217-equal has been getting a huge amount of 'airplay' on tuning-math
very recently. george secor and dave keenan seem to be, in different
ways, using 217-equal as some kind of 'benchmark' for their JI
notation scheme, with 1600-equal an additional reference ET.

> It also contains 31-EDO within it, so the options for
> comma drift avoidance are always there. What are its drawback other
> than its enormous size?
>
> Using the same approach with 19-EDO, you get:
>
> 9 X 19 = 171
>
> 171-EDO has somewhat less accuracy,

or much more, if one only looks up through the 9-limit.

> but it's still very accurate.
> Same questions apply.

171-equal has been discussed quite a lot historically, and on this
list. search this list for "171-tET", "171-tone", etc.

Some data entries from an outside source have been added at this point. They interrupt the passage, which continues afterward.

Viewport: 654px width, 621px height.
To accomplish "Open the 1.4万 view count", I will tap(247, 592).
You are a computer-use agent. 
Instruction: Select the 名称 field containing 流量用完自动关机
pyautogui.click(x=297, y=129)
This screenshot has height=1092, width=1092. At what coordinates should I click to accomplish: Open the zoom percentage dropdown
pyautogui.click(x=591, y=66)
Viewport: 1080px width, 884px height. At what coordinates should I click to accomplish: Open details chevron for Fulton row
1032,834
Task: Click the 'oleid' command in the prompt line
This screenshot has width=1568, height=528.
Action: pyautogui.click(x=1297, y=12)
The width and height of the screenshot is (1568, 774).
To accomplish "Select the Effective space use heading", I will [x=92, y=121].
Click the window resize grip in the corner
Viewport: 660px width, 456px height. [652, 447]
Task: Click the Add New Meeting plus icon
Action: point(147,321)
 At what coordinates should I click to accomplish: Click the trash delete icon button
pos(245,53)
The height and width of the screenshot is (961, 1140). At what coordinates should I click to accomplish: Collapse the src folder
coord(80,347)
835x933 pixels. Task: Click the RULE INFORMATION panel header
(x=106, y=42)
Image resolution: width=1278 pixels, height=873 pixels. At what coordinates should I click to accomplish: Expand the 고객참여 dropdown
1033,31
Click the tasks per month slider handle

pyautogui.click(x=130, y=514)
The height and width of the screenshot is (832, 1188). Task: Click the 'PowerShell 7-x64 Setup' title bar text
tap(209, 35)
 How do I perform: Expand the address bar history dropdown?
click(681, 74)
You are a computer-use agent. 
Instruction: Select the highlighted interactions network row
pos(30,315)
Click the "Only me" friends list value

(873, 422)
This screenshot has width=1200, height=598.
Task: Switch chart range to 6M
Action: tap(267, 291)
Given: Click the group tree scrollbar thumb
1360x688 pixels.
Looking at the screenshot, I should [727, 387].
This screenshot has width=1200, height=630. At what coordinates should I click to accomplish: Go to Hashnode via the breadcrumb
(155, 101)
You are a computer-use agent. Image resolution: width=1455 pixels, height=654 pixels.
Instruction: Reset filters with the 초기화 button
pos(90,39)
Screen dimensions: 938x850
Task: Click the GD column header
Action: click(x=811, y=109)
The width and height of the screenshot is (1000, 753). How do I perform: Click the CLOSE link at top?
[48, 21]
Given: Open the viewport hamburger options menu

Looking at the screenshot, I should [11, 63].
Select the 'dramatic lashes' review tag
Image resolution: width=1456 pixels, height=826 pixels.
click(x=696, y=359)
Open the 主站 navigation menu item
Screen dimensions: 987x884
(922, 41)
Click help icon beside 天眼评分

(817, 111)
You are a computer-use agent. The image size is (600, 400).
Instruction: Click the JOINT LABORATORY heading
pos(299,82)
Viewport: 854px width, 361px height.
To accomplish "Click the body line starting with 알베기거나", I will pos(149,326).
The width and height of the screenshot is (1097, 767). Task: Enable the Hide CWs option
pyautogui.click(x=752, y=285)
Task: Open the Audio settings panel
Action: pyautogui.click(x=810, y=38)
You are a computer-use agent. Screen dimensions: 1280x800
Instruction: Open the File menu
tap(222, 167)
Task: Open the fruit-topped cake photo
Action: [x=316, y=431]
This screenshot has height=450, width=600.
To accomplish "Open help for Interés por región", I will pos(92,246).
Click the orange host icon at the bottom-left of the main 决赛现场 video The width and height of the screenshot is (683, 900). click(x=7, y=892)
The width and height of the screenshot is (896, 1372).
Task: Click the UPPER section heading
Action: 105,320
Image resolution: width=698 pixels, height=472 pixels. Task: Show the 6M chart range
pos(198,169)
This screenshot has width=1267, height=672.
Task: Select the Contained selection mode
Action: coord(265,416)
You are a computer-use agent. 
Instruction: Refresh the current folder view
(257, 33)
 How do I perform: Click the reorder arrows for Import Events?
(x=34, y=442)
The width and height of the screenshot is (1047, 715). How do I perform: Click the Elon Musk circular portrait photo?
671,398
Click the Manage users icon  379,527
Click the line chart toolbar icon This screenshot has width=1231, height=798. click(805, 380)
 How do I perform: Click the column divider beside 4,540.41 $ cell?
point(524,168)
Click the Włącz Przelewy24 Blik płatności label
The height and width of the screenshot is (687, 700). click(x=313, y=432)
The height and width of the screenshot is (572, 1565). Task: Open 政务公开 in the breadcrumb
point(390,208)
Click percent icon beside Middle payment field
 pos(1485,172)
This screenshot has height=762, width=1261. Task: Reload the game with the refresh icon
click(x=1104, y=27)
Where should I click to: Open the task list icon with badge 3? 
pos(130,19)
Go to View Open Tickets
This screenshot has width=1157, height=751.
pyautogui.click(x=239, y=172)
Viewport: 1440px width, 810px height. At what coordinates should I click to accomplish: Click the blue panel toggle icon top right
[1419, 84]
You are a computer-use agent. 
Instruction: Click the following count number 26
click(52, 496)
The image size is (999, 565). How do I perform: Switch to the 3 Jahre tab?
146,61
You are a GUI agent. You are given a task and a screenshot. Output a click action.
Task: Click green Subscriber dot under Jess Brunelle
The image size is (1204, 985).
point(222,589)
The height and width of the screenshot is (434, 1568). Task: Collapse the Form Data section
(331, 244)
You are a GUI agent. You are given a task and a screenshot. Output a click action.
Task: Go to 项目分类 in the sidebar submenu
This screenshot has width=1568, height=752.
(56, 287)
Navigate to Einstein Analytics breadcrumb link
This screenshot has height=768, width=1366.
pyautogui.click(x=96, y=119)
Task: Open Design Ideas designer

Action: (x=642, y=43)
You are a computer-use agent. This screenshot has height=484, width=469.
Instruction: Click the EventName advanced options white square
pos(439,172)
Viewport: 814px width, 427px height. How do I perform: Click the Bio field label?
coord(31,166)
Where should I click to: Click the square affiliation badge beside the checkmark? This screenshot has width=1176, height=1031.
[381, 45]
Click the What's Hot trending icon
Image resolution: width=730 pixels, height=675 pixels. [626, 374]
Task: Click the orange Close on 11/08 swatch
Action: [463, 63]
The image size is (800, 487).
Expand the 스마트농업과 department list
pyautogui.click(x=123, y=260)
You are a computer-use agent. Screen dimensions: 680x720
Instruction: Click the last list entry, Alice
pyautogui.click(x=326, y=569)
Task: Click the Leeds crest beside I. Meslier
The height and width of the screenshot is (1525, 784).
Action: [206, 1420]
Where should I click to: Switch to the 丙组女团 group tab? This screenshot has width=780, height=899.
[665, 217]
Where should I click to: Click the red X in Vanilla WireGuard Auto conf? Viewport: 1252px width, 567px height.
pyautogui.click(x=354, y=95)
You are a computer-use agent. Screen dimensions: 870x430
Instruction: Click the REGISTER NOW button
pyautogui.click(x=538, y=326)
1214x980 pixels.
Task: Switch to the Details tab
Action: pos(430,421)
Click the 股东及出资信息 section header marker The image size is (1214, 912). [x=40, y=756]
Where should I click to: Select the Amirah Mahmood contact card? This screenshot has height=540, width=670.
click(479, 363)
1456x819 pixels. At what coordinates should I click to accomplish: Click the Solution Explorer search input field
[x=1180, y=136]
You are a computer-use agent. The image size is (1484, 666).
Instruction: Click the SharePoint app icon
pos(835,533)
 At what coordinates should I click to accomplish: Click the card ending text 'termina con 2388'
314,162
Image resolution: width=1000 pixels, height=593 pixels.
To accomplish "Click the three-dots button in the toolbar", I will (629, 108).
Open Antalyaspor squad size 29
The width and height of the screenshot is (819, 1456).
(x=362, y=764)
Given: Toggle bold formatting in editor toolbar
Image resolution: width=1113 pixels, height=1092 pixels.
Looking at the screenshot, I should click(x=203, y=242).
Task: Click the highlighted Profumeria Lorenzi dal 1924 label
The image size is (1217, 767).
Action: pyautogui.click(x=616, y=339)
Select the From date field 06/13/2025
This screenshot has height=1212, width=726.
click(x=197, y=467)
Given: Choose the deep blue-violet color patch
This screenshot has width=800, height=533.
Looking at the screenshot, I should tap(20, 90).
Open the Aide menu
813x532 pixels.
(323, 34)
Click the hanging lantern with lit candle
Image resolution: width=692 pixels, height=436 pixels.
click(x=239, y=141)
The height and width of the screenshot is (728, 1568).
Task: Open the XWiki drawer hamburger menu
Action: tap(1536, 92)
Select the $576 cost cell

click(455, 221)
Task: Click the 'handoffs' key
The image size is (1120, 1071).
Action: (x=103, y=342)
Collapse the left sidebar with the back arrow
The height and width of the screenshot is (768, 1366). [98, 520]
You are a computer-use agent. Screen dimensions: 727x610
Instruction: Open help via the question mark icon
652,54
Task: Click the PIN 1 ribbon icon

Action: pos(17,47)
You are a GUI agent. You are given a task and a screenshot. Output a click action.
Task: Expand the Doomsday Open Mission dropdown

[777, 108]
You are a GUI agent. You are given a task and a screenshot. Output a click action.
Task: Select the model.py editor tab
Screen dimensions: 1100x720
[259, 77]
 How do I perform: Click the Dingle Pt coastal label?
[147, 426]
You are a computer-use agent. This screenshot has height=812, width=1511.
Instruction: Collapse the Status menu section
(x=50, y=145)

both of these, as you've presented them, are great examples of
the 'bicycle concept' that comes up from time to time. i brought both
of them up in a brief survey of 'bikes' that i posted here some time
ago, in response to joseph pehrson. see if you can find that
post . . .

personally, as i've mentioned before, if i were to choose a large ET
for composing, it would be 152-equal (8*19) . . . in addition to
supporting a 1/3-comma version of adaptive (5-limit) JI, it's really
good through 11-limit strict JI. combine this with the fact that 76-
equal (152/2) comes up as 'universally' important in my paper (near
the end), and that 152 affords the opportunity to 'adaptively'
realize the resources of 76-equal but with far better vertical
harmony, and you get an idea of a few of the reasons i like 152.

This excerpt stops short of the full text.